Metformin inhibits development of diabetic retinopathy through microRNA-497a-5p

American journal of translational research

Authors: Zhang, Yi; Chen, Fei; Wang, Liang;
PMID: 29312507

Abstract

Metformin is an AMP-activated protein kinase activator that is widely prescribed for treating type 2 diabetes. Recently, metformin was reported to slow down the development and alleviate the severity of diabetic retinopathy (DR). However, the underlying mechanisms remain unclear. Here, we used an alloxan-induced diabetes mouse model to study the effects of metformin on the development of DR as well as the mechanisms. We found that DR was induced in alloxan-treated mice 10 weeks after alloxan treatment, and treatment of metformin did not prevent the occurrence of alloxan-induced diabetes. However, metformin significantly alleviated the severity of DR, seemingly through attenuating the retina neovascularization.
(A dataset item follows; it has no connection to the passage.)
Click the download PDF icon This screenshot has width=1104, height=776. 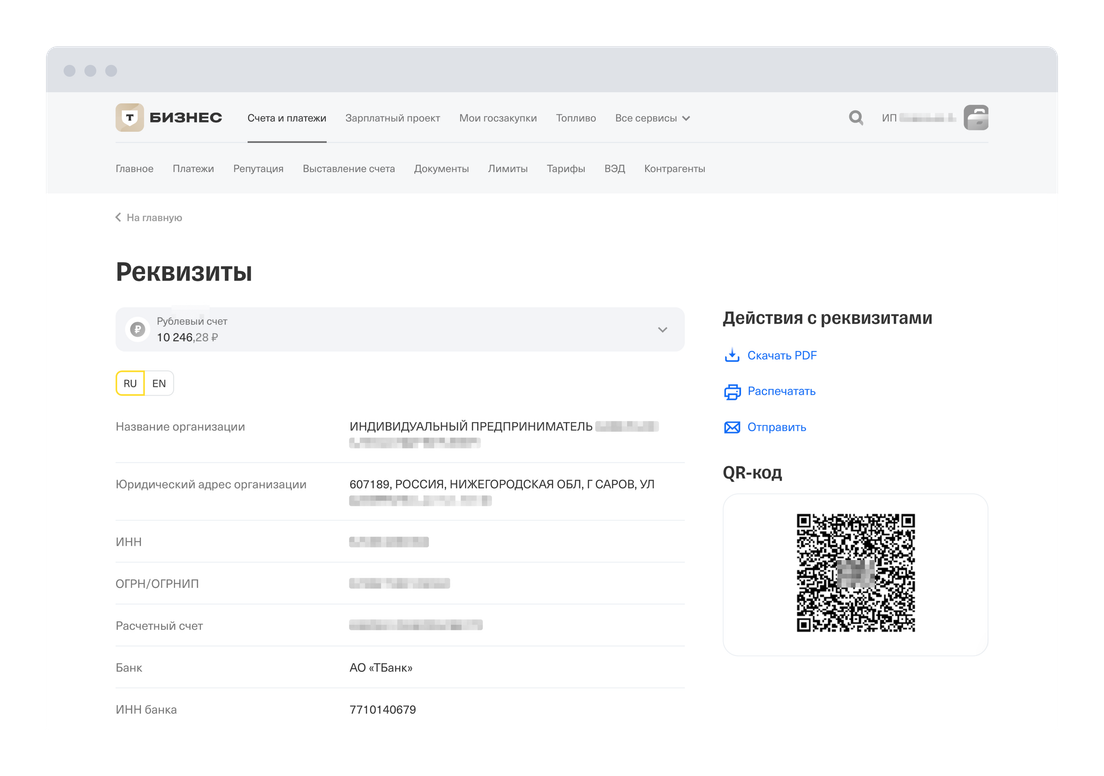[x=732, y=355]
Moreover, the total vascular endothelial cell growth factor A (VEGF-A) mRNA in mouse eyes was not altered by metformin, but the protein levels was decreased. Further analysis showed that metformin may inhibit the VEGF-A protein translation through inducing a VEGF-A-targeting microRNA, microRNA-497a-5p, resulting in reduced retina neovascularization. Thus, our study suggests a previously unappreciated role of metformin in the prevention of development of DR.